2. The content of the Plugin is sent directly from the respective service provider to the user’s browser and integrated into the page. Through this integration, the service providers obtain the information that the user’s browser has accessed the page www.wcehealth.de – even if the user does not have an account with the provider or is not logged in.
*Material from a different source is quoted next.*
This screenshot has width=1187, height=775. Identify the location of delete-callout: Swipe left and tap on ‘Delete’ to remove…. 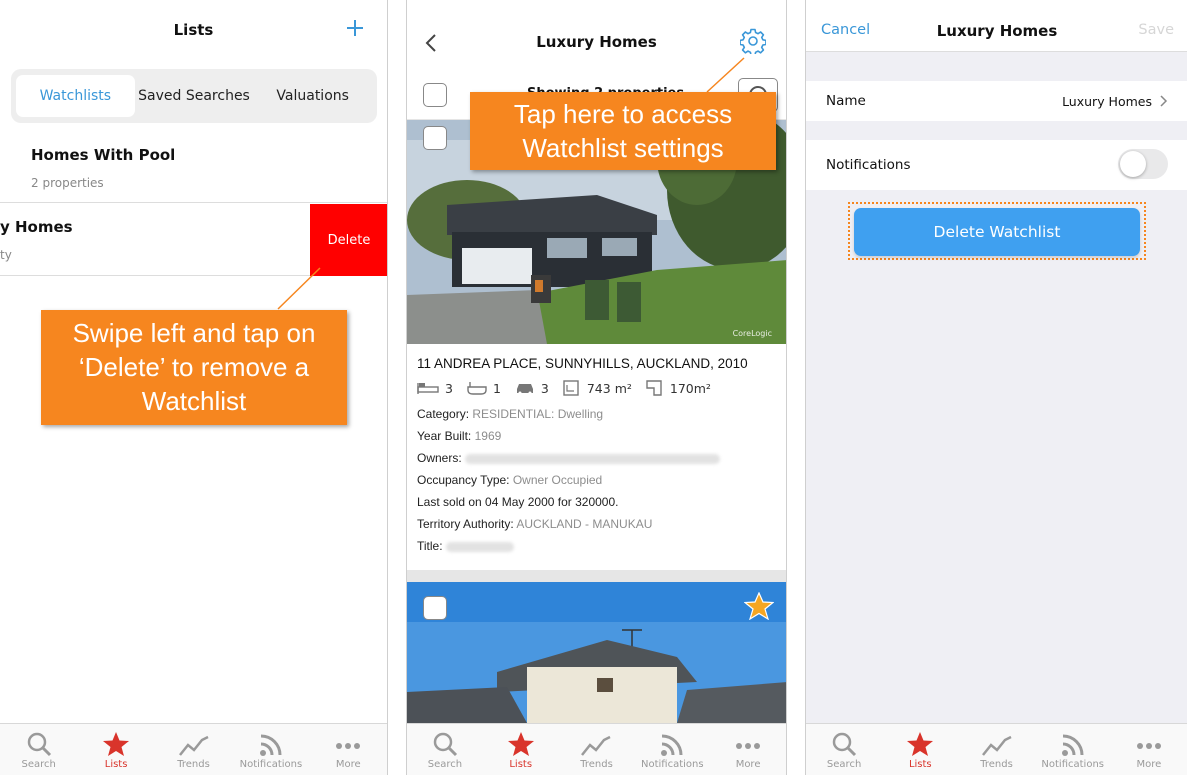
(194, 368).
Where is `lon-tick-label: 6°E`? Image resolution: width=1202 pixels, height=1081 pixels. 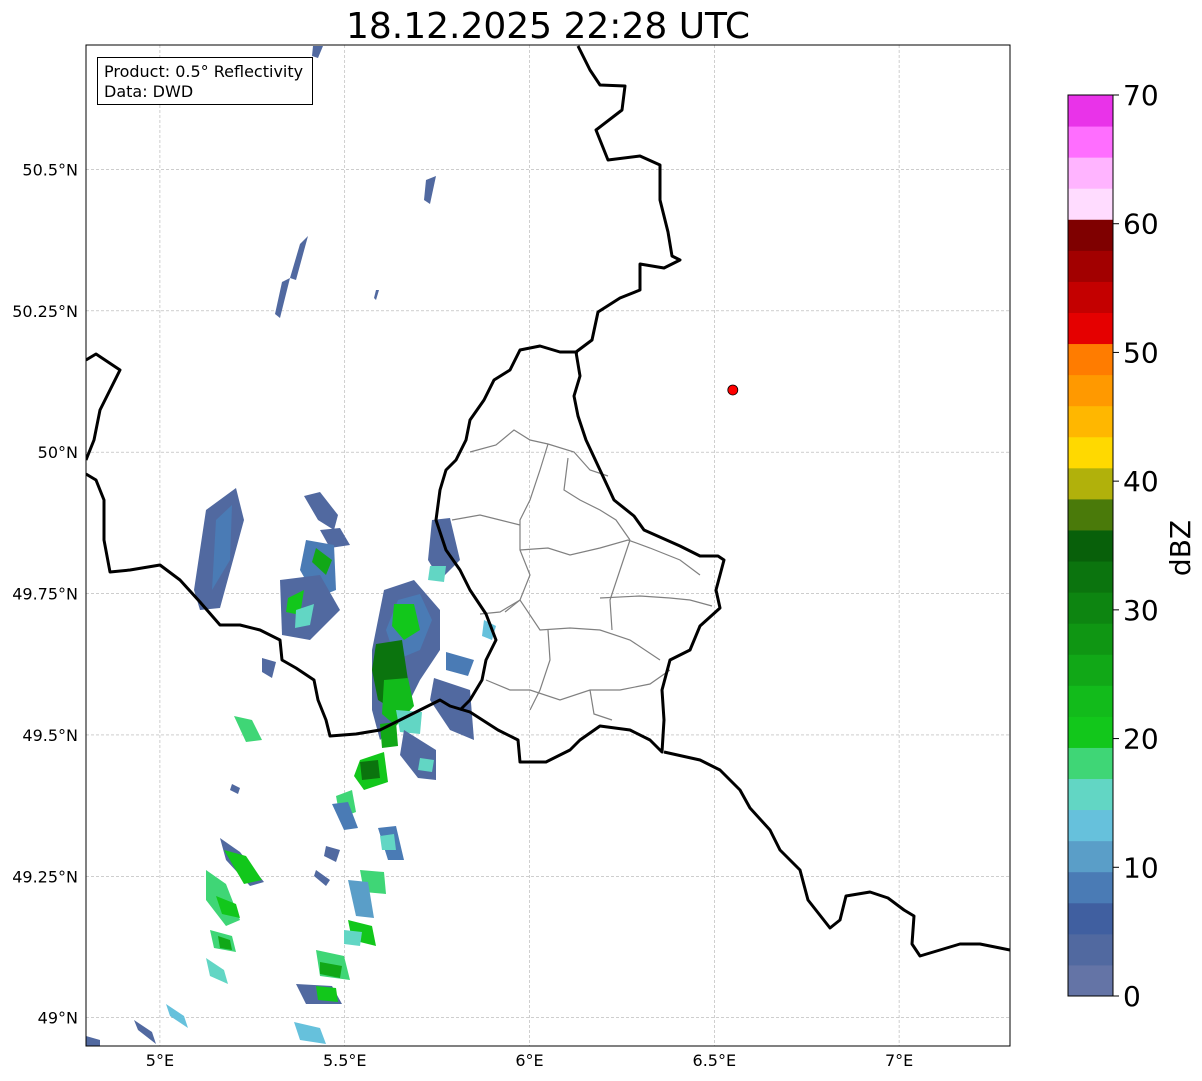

This information (including the user’s IP address) is transmitted directly from the browser to the servers of the respective provider (some of which are located in the USA) and stored there.
   
   

3. If the user is logged into one of the aforementioned social networks, the provider may directly associate the visit to www.wcehealth.de with the user’s profile on that platform.
   
   

4. If the user interacts with the Plugin, for example by clicking the “Like” or “Share” button, the corresponding information is also transmitted directly to the provider’s server and stored there.
   
   

5. The purpose and scope of data collection, as well as further processing and use by the providers and the users’ rights and settings to protect privacy, are described in the providers’ privacy policies:
   
   

   • https://www.facebook.com/policy.php
     
     

   • https://help.instagram.com/519522125107875?helpref=page_content
     
     

   • https://policies.google.com/privacy?hl=pl&gl=ZZ
     
     

6. If the user does not want social networks to link the data collected during the visit to www.wcehealth.de directly to their profile, they must log out of the respective network before visiting this page. The user can also prevent Plugins from loading entirely, e.g., by using appropriate browser extensions such as “NoScript.”
   
   

7. The Controller uses remarketing tools on its website, such as Google Ads. The use of these tools is associated with the deployment of cookies by Google LLC that pertain to the Google Ads service. Within the cookie settings mechanism, the user can decide whether the Controller may use Google Ads in relation to them (external cookie controller: Google LLC, USA).

§ 7 FINAL PROVISIONS

1. The Controller implements technical and organizational measures that ensure the protection of processed personal data in accordance with the risks and nature of the data. In particular, the Controller protects data against unauthorized access, theft, unlawful processing, as well as alteration, loss, damage, or destruction.
   
   

2. The Controller provides appropriate technical means to prevent unauthorized capture and alteration of personal data transmitted electronically.
   
   

3. In matters not regulated by this Privacy Policy, the provisions of the GDPR and other relevant provisions of Polish law shall apply accordingly.